# START OF Available records
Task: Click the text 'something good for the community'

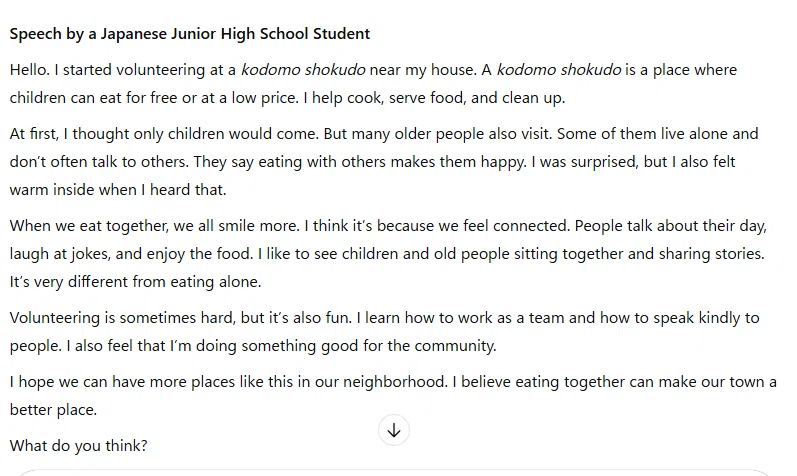Action: [369, 346]
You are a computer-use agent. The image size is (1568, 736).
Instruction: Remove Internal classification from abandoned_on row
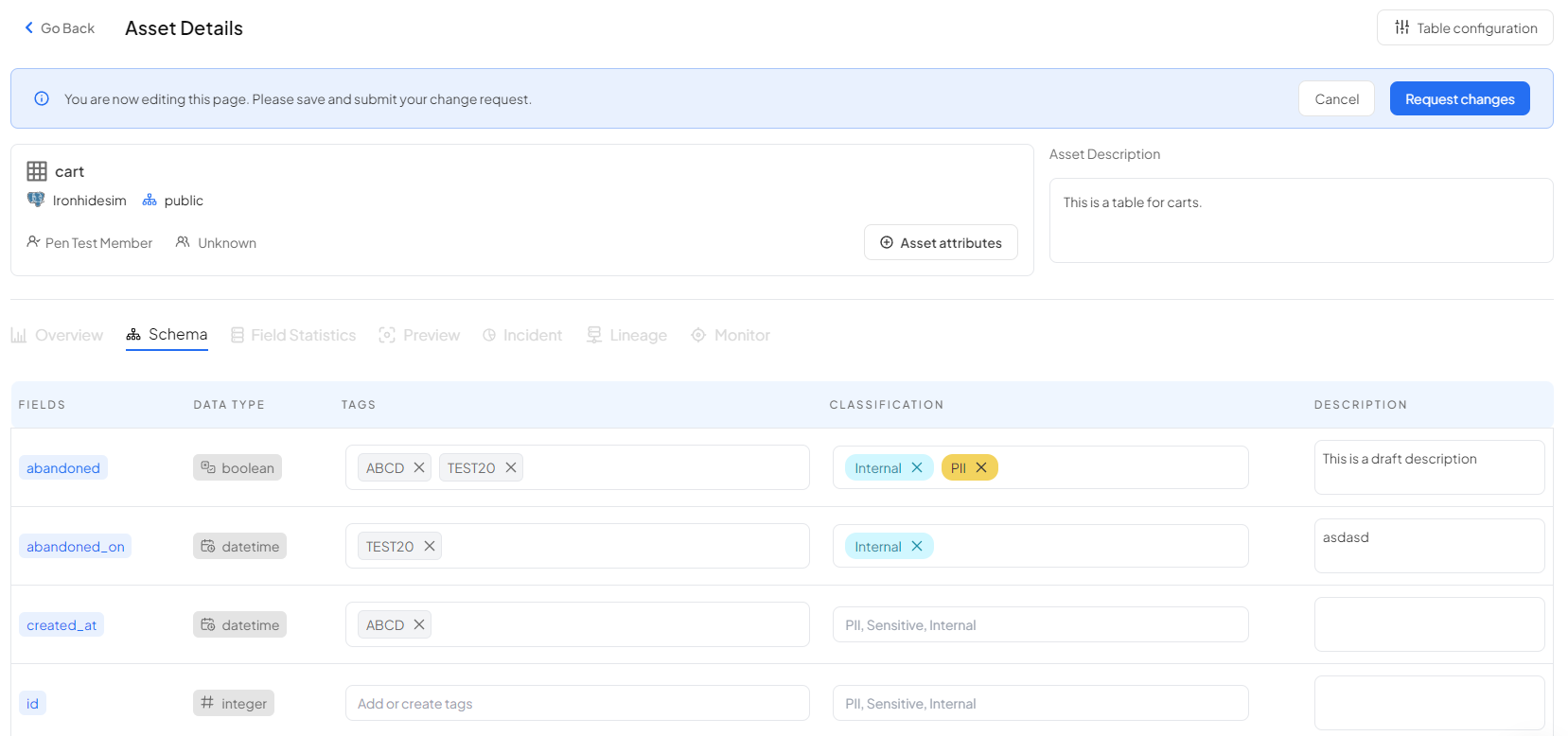[x=917, y=546]
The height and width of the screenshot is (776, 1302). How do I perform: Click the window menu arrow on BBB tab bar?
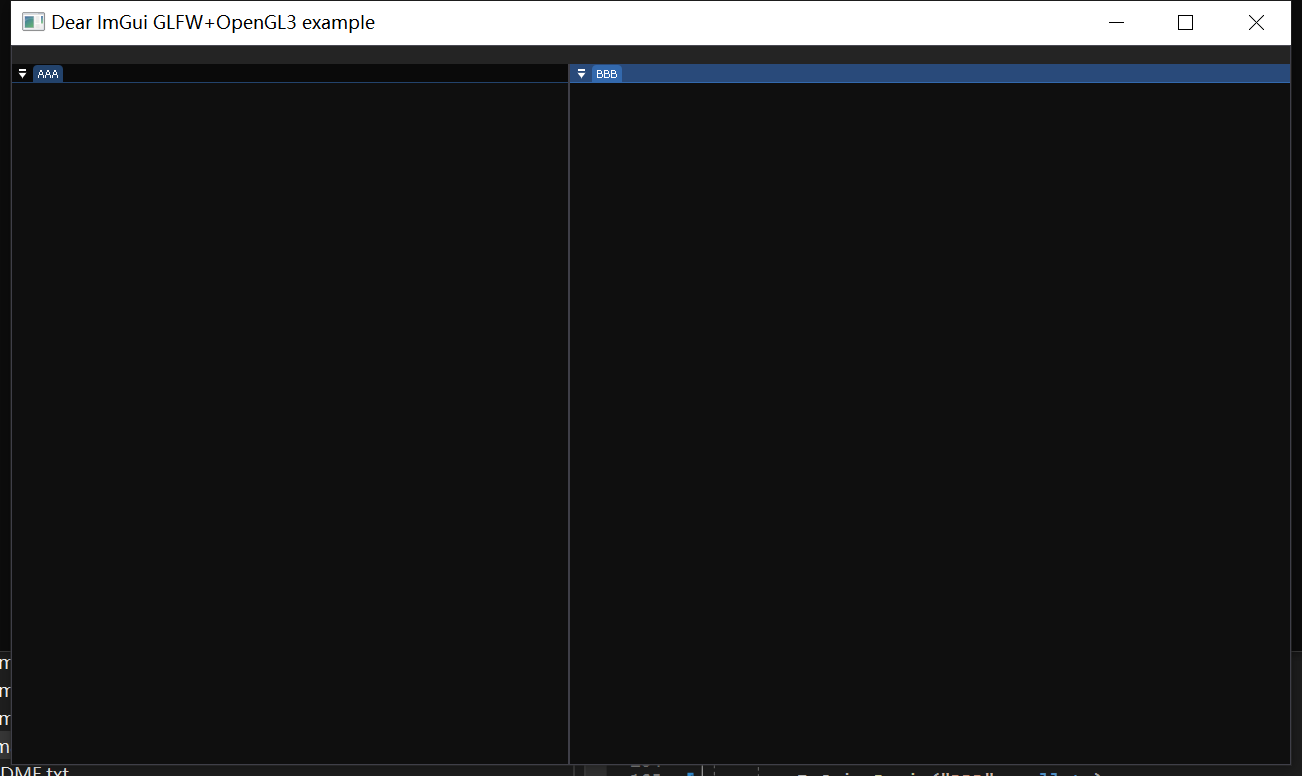pos(580,72)
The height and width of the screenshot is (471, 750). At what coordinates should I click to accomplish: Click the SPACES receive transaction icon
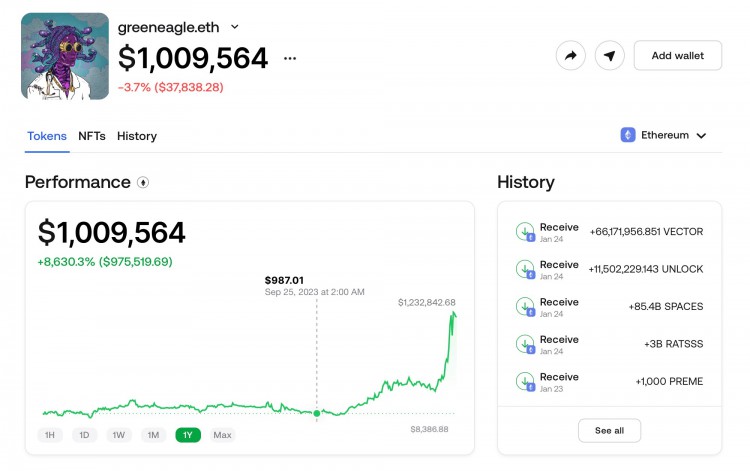click(x=525, y=307)
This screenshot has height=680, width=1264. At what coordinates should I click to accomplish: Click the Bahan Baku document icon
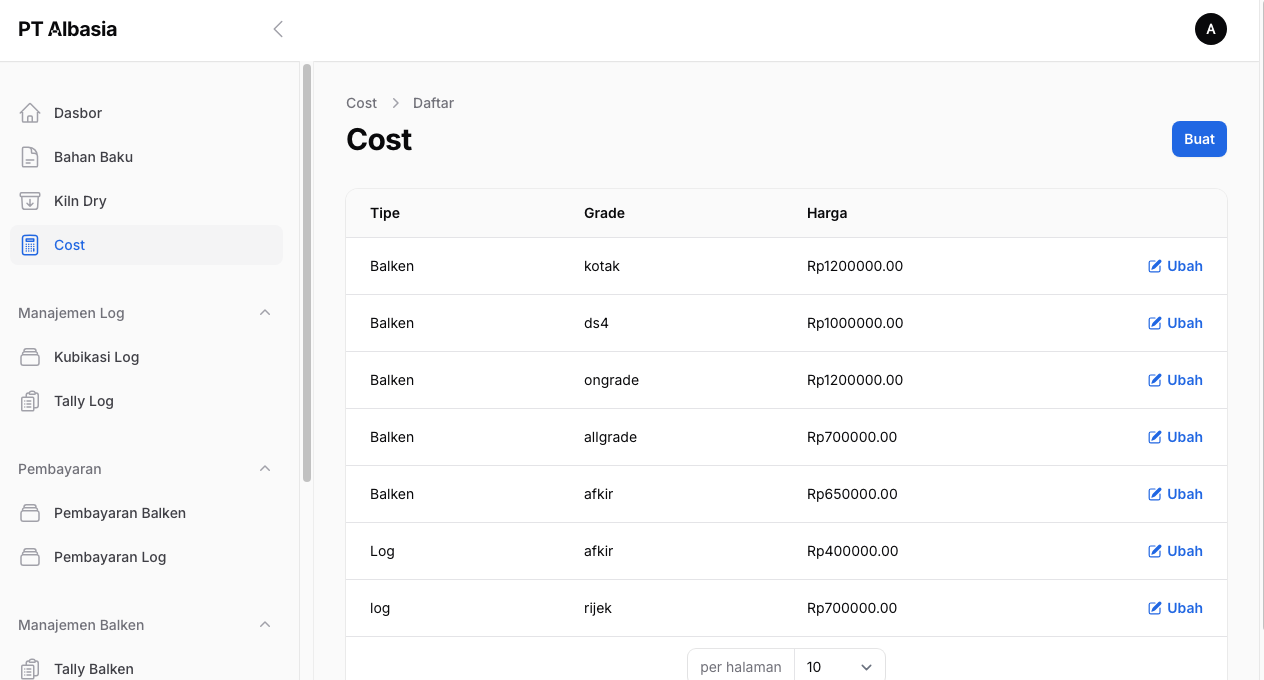coord(30,157)
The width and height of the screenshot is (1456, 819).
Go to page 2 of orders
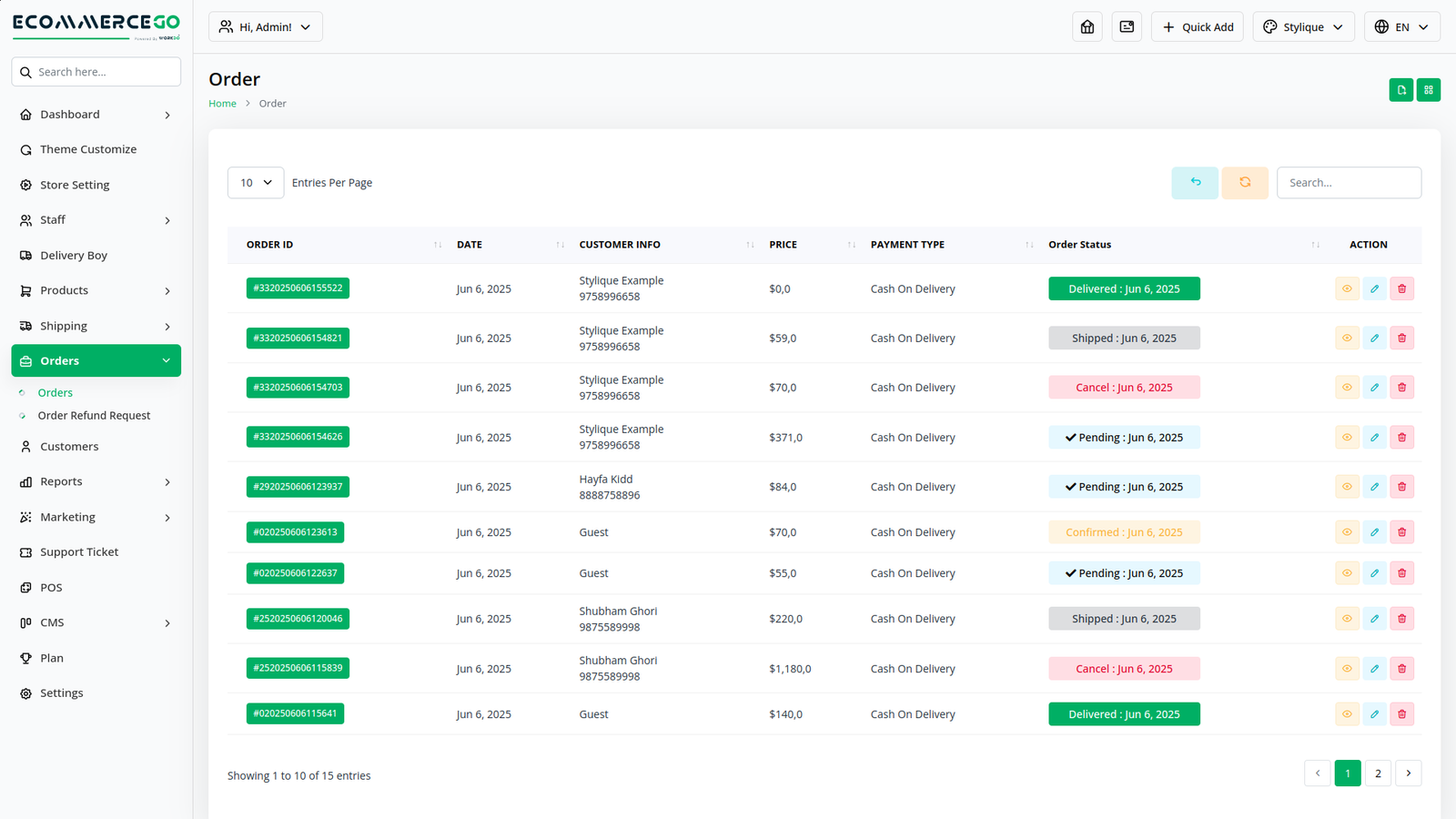1378,774
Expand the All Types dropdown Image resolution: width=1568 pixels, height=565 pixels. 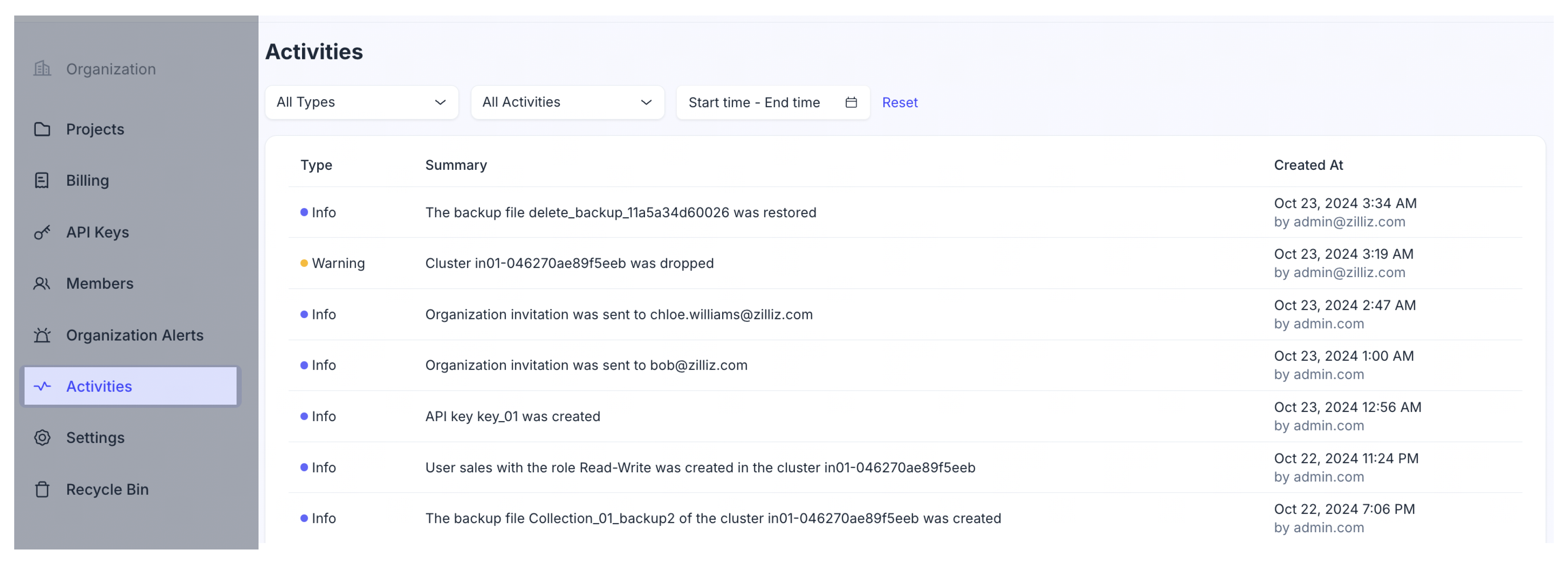pyautogui.click(x=362, y=102)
# END OF Available records
## Directive
Starting at the beginning of the records and going on through the line with "coord(30,157)", write out every line again, requests included, and add 44 to each coordinate in the answers. Leave the pictures out.

## Result
Task: Click the text 'something good for the community'

Action: [413, 390]
You are a computer-use agent. The image size is (1568, 736).
Instruction: Remove Internal classification from abandoned_on row
[x=961, y=590]
The height and width of the screenshot is (776, 1302). How do I perform: Click the window menu arrow on BBB tab bar?
pos(624,116)
The height and width of the screenshot is (471, 750). At what coordinates should I click to accomplish: Click the SPACES receive transaction icon
click(x=569, y=351)
This screenshot has height=680, width=1264. At what coordinates should I click to accomplish: Click the Bahan Baku document icon
coord(74,201)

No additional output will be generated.